Return the number of bindings of a map.

  • since 3.12

Bindings

val bindings : 'a t -> (key * 'a) list

Return the list of all bindings of the given map. The returned list is sorted in increasing order of keys with respect to the ordering Ord.compare, where Ord is the argument given to Map.Make.

  • since 3.12
val min_binding : 'a t -> key * 'a

Return the binding with the smallest key in a given map (with respect to the Ord.compare ordering), or raise Not_found if the map is empty.

  • since 3.12
val min_binding_opt : 'a t -> (key * 'a) option

Return the binding with the smallest key in the given map (with respect to the Ord.compare ordering), or None if the map is empty.

  • since 4.05
val max_binding : 'a t -> key * 'a

Same as min_binding, but returns the binding with the largest key in the given map.

  • since 3.12
val max_binding_opt : 'a t -> (key * 'a) option

Same as min_binding_opt, but returns the binding with the largest key in the given map.

  • since 4.05
val choose : 'a t -> key * 'a

Return one binding of the given map, or raise Not_found if the map is empty. Which binding is chosen is unspecified, but equal bindings will be chosen for equal maps.

  • since 3.12
val choose_opt : 'a t -> (key * 'a) option

Return one binding of the given map, or None if the map is empty. Which binding is chosen is unspecified, but equal bindings will be chosen for equal maps.

  • since 4.05

Searching

val find : key -> 'a t -> 'a

find x m returns the current value of x in m, or raises Not_found if no binding for x exists.

val find_opt : key -> 'a t -> 'a option

find_opt x m returns Some v if the current value of x in m is v, or None if no binding for x exists.

  • since 4.05
val find_first : (key -> bool) -> 'a t -> key * 'a

find_first f m, where f is a monotonically increasing function, returns the binding of m with the lowest key k such that f k, or raises Not_found if no such key exists.
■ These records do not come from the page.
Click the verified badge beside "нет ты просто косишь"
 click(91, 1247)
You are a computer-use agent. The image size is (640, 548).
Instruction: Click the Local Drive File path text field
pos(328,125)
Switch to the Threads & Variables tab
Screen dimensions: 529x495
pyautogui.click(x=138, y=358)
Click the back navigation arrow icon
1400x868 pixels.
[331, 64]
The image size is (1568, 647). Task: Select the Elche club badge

For example, find_first (fun k -> Ord.compare k x >= 0) m will return the first binding k, v of m where Ord.compare k x >= 0 (intuitively: k >= x), or raise Not_found if x is greater than any element of m.

  • since 4.05
val find_first_opt : (key -> bool) -> 'a t -> (key * 'a) option

find_first_opt f m, where f is a monotonically increasing function, returns an option containing the binding of m with the lowest key k such that f k, or None if no such key exists.

  • since 4.05
val find_last : (key -> bool) -> 'a t -> key * 'a

find_last f m, where f is a monotonically decreasing function, returns the binding of m with the highest key k such that f k, or raises Not_found if no such key exists.

  • since 4.05
val find_last_opt : (key -> bool) -> 'a t -> (key * 'a) option

find_last_opt f m, where f is a monotonically decreasing function, returns an option containing the binding of m with the highest key k such that f k, or None if no such key exists.

  • since 4.05

Traversing

val iter : (key -> 'a -> unit) -> 'a t -> unit

iter f m applies f to all bindings in map m. f receives the key as first argument, and the associated value as second argument. The bindings are passed to f in increasing order with respect to the ordering over the type of the keys.
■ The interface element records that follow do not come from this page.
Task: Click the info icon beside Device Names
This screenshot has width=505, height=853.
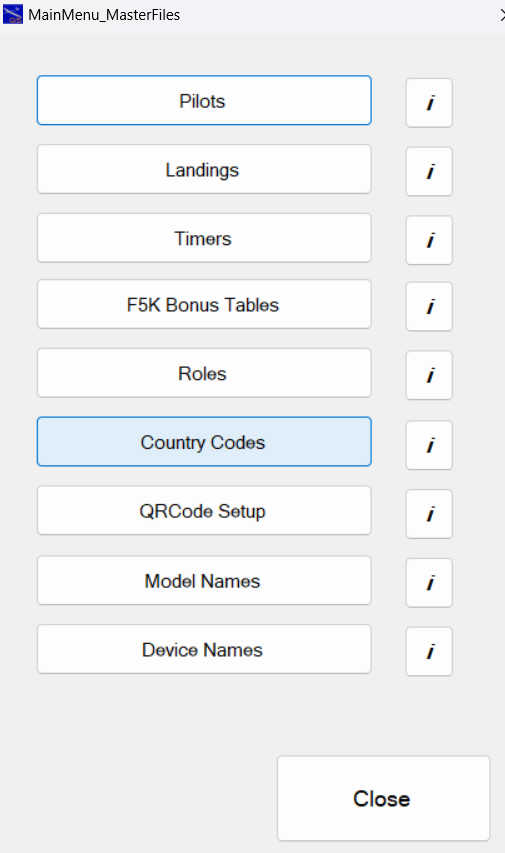Action: (429, 651)
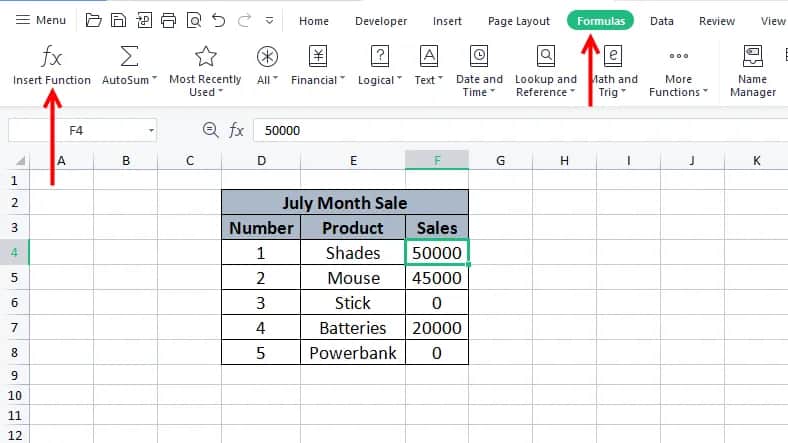
Task: Click the Print icon
Action: (168, 20)
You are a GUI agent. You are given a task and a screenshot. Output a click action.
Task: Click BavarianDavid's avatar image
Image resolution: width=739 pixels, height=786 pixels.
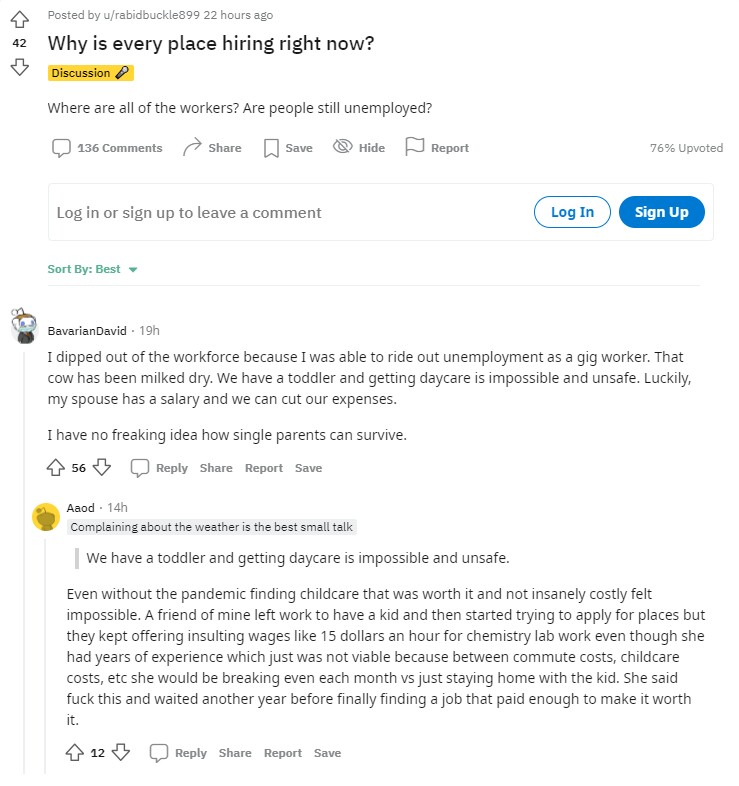[x=25, y=327]
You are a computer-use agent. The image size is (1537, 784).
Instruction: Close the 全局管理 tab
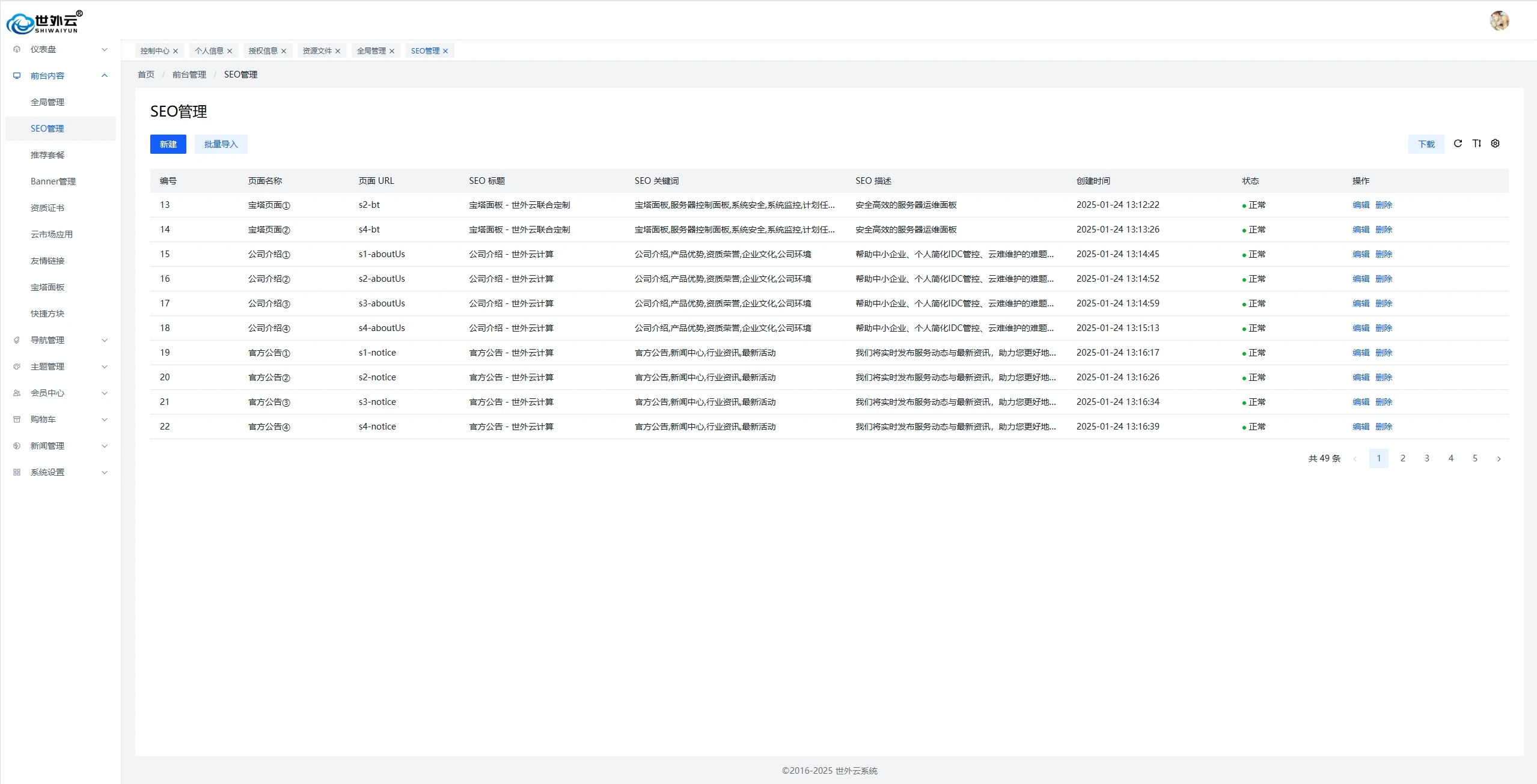[392, 51]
val fold : (key -> 'a -> 'acc -> 'acc) -> 'a t -> 'acc -> 'acc

fold f m init computes (f kN dN ... (f k1 d1 init)...), where k1 ... kN are the keys of all bindings in m (in increasing order), and d1 ... dN are the associated data.

Transforming

val map : ('a -> 'b) -> 'a t -> 'b t

map f m returns a map with same domain as m, where the associated value a of all bindings of m has been replaced by the result of the application of f to a. The bindings are passed to f in increasing order with respect to the ordering over the type of the keys.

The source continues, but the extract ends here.